--- WHAT YOU ARE ASKED TO DO ---
The answer must be a single number, namely how many lines in the entries below contain the string "computer".

--- Stored entries ---
--------------------------------------------------
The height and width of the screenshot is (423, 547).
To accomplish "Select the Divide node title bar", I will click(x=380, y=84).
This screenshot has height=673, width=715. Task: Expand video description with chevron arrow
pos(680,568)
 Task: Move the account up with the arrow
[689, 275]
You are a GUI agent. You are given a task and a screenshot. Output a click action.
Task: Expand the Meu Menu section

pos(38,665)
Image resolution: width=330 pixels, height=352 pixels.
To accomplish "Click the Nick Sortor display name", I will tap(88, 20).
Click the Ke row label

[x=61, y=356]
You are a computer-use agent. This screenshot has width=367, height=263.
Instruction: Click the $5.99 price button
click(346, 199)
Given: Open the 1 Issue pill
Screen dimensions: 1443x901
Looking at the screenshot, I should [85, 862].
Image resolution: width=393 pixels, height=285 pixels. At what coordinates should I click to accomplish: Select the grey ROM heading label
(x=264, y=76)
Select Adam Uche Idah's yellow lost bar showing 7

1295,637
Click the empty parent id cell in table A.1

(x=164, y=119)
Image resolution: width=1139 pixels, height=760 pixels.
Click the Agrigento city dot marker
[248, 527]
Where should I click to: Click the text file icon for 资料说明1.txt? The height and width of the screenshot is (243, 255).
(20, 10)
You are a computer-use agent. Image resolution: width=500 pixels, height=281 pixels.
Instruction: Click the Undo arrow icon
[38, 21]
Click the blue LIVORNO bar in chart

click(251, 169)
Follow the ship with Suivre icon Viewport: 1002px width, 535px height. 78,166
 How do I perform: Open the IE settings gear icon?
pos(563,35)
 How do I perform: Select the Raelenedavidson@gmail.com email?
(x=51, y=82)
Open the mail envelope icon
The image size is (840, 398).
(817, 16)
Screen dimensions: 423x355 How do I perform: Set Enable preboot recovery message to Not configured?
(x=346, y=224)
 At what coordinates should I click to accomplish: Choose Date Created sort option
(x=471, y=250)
--------------------------------------------------
--- EXPECTED ANSWER ---
2